Connecting them are the North and South Burscough Curves.
This description of the Burscough Curves, is a simplified version of that in Wikipedia.
During the rail restructuring of the 1960s and 1970s, the “Burscough Curves”, which formed a link between the Ormskirk-Preston and Southport-Wigan lines were removed, although the formation survives. The North Curve was taken out of use and severed in July 1969, being lifted in 1973: it was last used for a Saturdays only empty train from Blackpool to Southport. The South Curve was singled in 1970, but remained in use to serve the extensive sidings at the MOD depot located just to the north of Burscough Junction station. It saw its last train in 1982.
The passenger service from Ormskirk to Burscough Junction and on to Southport, which used the southern curve, was withdrawn in 1962
Pressure from local transport groups, has not so far persuaded Network Rail to reinstate the curves. Various schemes have been proposed, including the full electrification of the line from Southport via Burscough to Ormskirk using the same third rail system as Merseyrail.
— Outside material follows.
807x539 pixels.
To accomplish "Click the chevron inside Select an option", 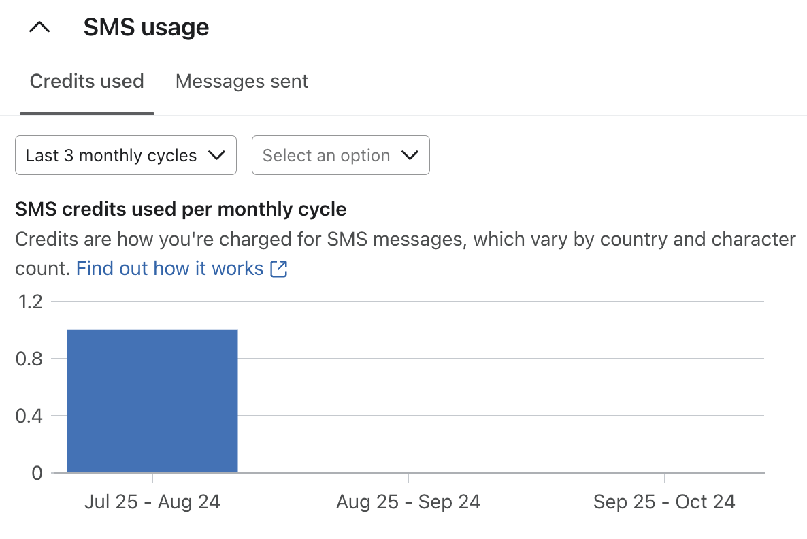I will (410, 155).
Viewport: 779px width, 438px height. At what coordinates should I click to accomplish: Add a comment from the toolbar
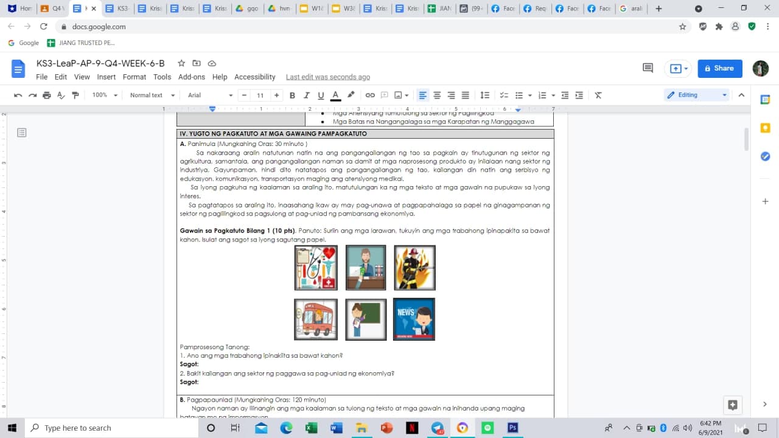[x=384, y=95]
This proposal would allow users of the Ormskirk branch of Merseyrail’s Northern Line to reach Southport directly.
Wikipedia also says something of how they might be used in the future.
A new study being conducted by Merseytravel could see demand for a potential reinstatement and electrification of the curves in the near future. The uses of the curves in a new service pattern has been identified by Network Rail, if electrified along with the through lines.
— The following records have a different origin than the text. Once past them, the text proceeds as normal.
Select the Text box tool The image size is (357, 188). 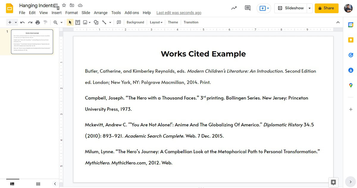click(x=78, y=22)
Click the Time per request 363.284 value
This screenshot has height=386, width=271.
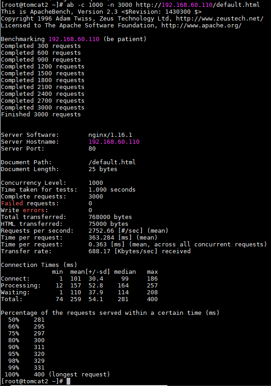pos(101,238)
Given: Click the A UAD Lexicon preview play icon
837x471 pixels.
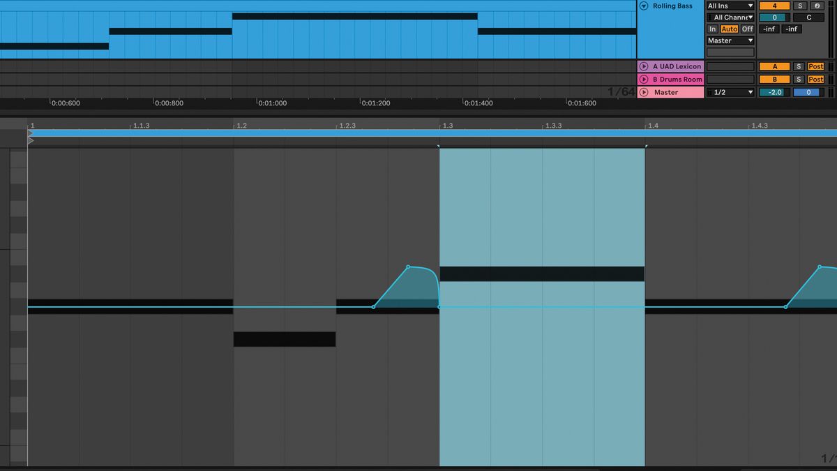Looking at the screenshot, I should 642,66.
One factor more than any other will decide what happens to the Burscough Curves and the possible opening of a through route from Ormskirk to Preston and that is new housing developments in the area.
It has already contributed to the need to open Maghull North station to relieve pressure on Maghull station
Midge Hall on the Ormskirk Branch Line could be the next to open.
Ormskirk To Southport
This is mentioned in my extract from Wikipedia’s entry for the Burscough Curves.
I suspect that any reinstatement of the Burscough Curves would develop this alternative route from Liverpool to Southport.
Ormskirk To Preston
If you take one of the new Northern Electrics from Liverpool Lime Street to Preston, it’ll take you 58 minutes.
If you go the other way by taking a Merseyrail train from Liverpool Central to Ormskirk and then a train for Preston, it will only take you just seven minutes longer.
The time could and probably will be reduced in the next few years.
- When the new faster Stadler trains are running to Ormskirk, it is likely that 6-7 minutes will be taken off the time.
- Eliminating the change of trainat Ormskirk could reduce the time.
- But new modern trains could go much faster on an improved Ormskirk Branch.
I would estimate that times of forty minutes could be achieved, with perhaps a frequency of two tph.
Higher frequencies like 4 tph, would probably need full restoration of the second track between Ormskirk and Preston.
This fast time would attract passengers and especially those living in the North of Liverpool and on the coast to Southport.
But other factors would also help.
- Fast trains to the North and Scotland will call at Preston and going via the Ormskirk Branch may be more convenient for many.
- Aintree station is five stations South of Ormskirk, so the route may offer a quick way to the races.
- The Open is at Royal Birkdale this year.
I have a feeling that extending the Northern Line from Ormskirk to Preston, with a well-thought out treatment of the Burscough Curves, may produce lots of passengers that the train companies didn’t think existed.
Everton’s New Stadium
Everton may well be building a new stadium at Branley Moore Dock, which is between Sandhills station and the City Centre.
For a new sports ground, that could be the centrepiece of a Commonwealth Gales in 2022 or 2026, it is well-placed and not far from Merseyrail’s Northern Line.
I have discussed this project in Everton’s New Stadium.
Except for possibly changes of services at times, it should not affect operation of services on the Northern Line.